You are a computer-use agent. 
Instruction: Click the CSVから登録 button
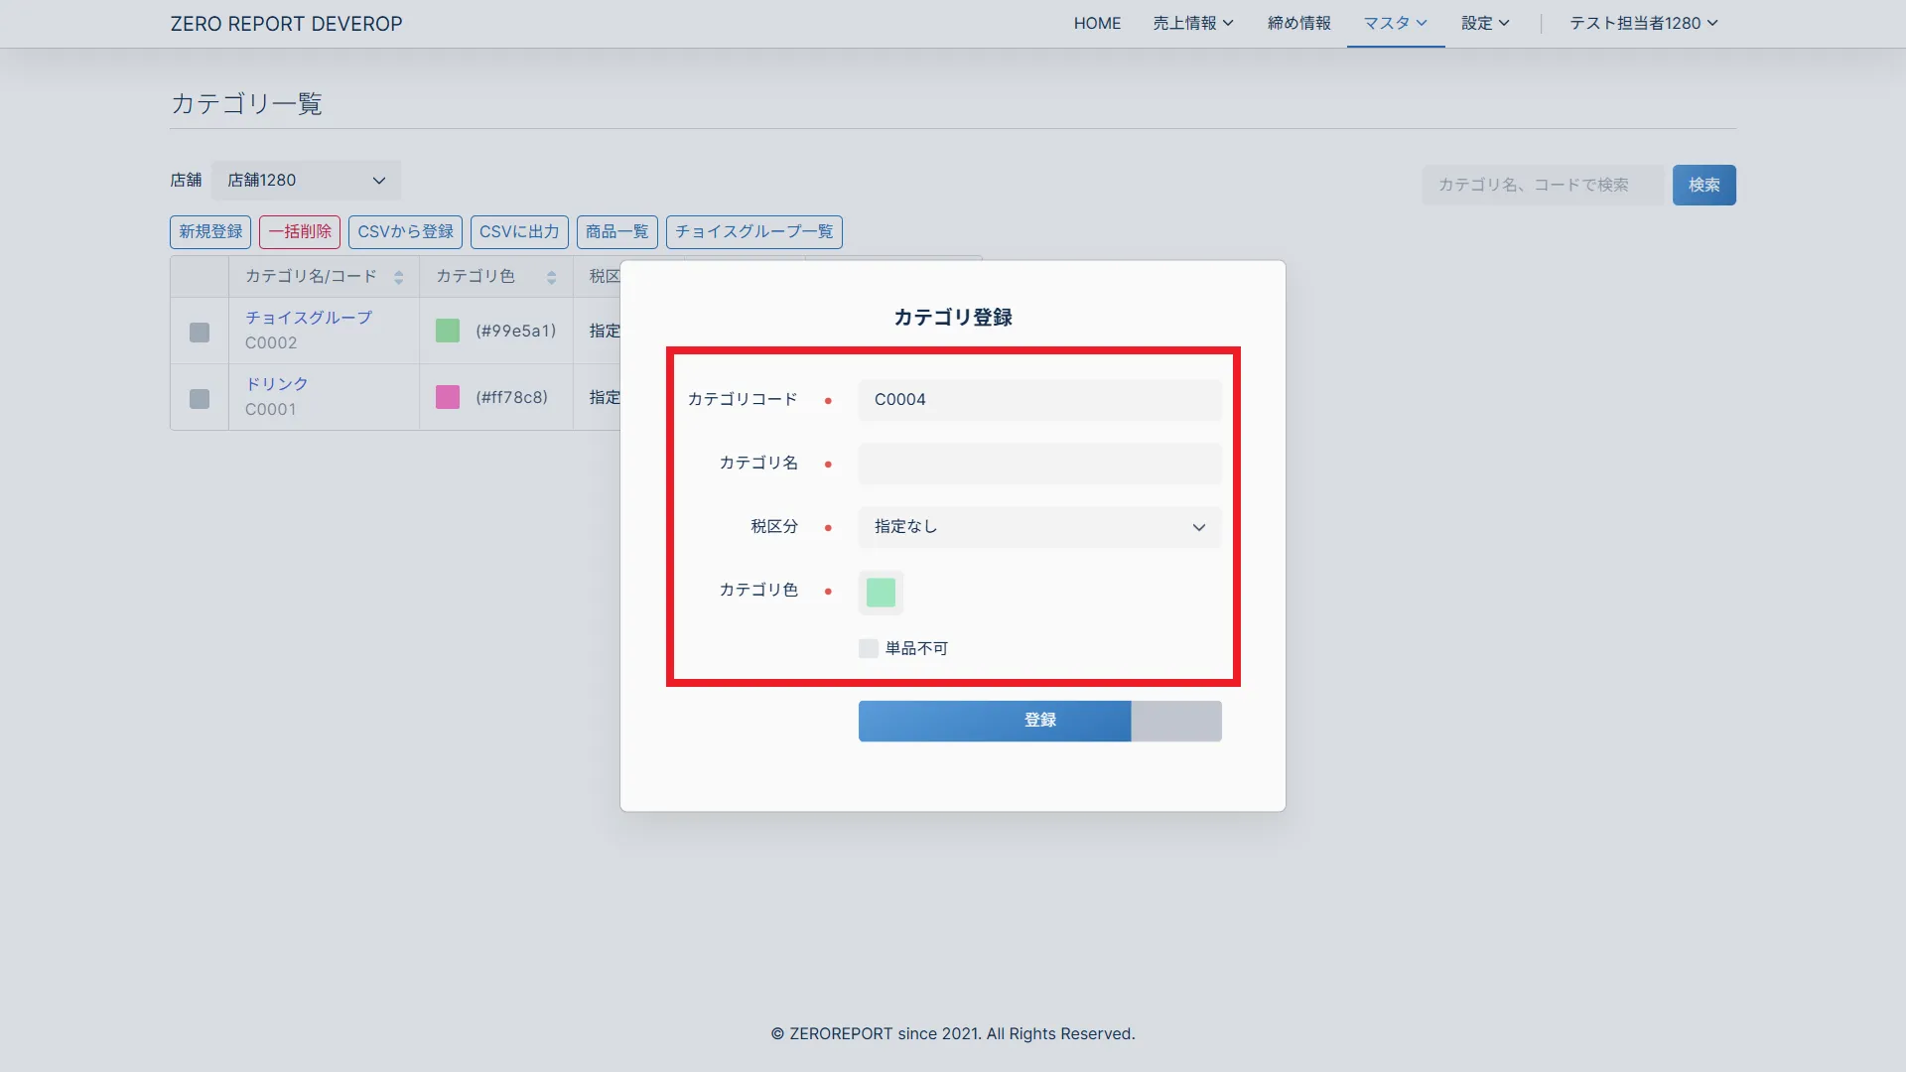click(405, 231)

---

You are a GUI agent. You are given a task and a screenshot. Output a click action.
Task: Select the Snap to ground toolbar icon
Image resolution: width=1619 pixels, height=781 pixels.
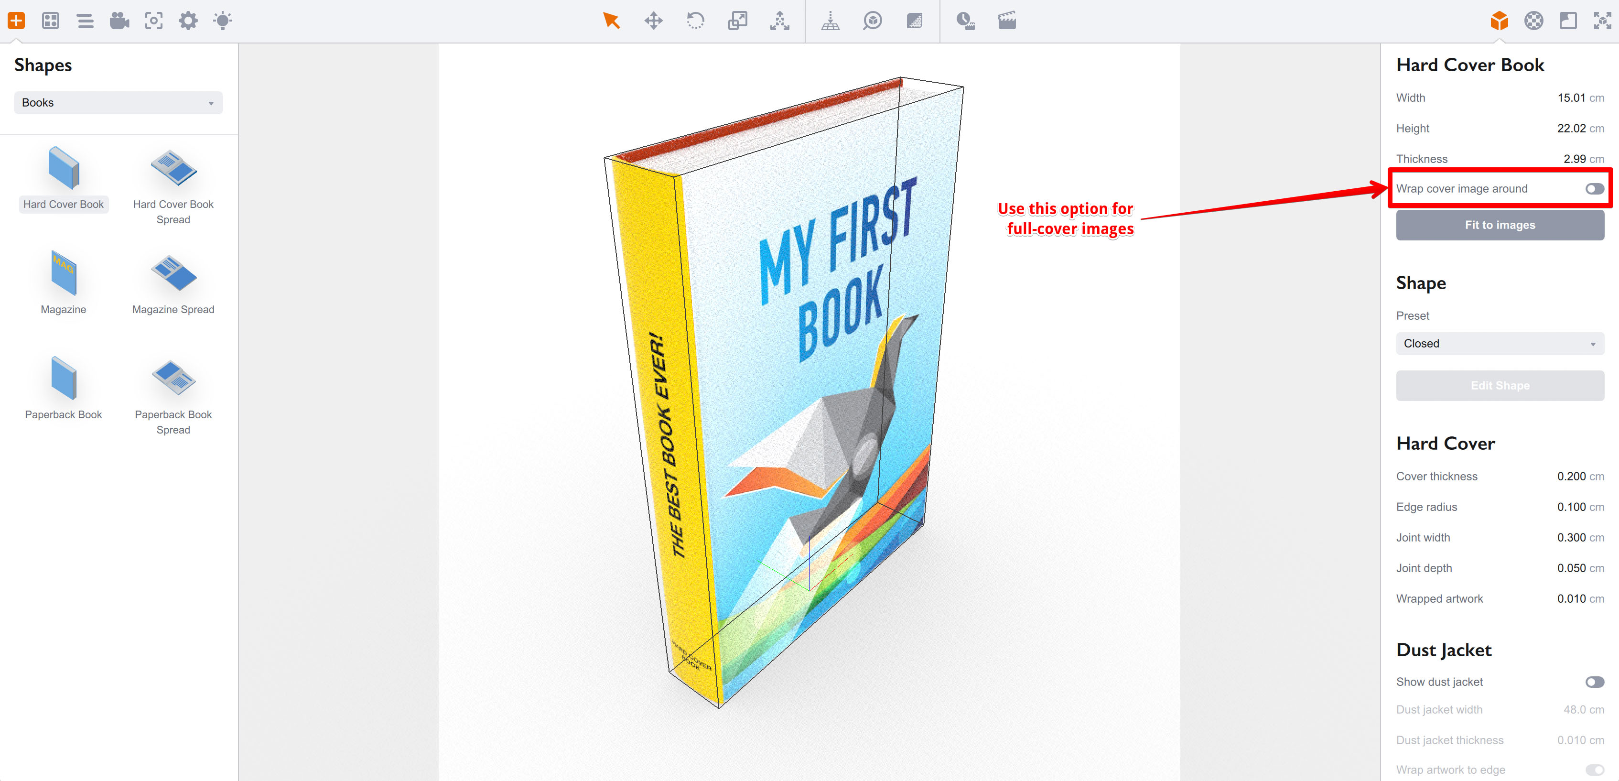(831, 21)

● Task details: Nothing but the lines holding the word "agent" should be returned from the listing above.

● Answer to this exercise:
You are a computer-use agent. 
You are a GUI agent. You are given a task and a screenshot. Output a click action.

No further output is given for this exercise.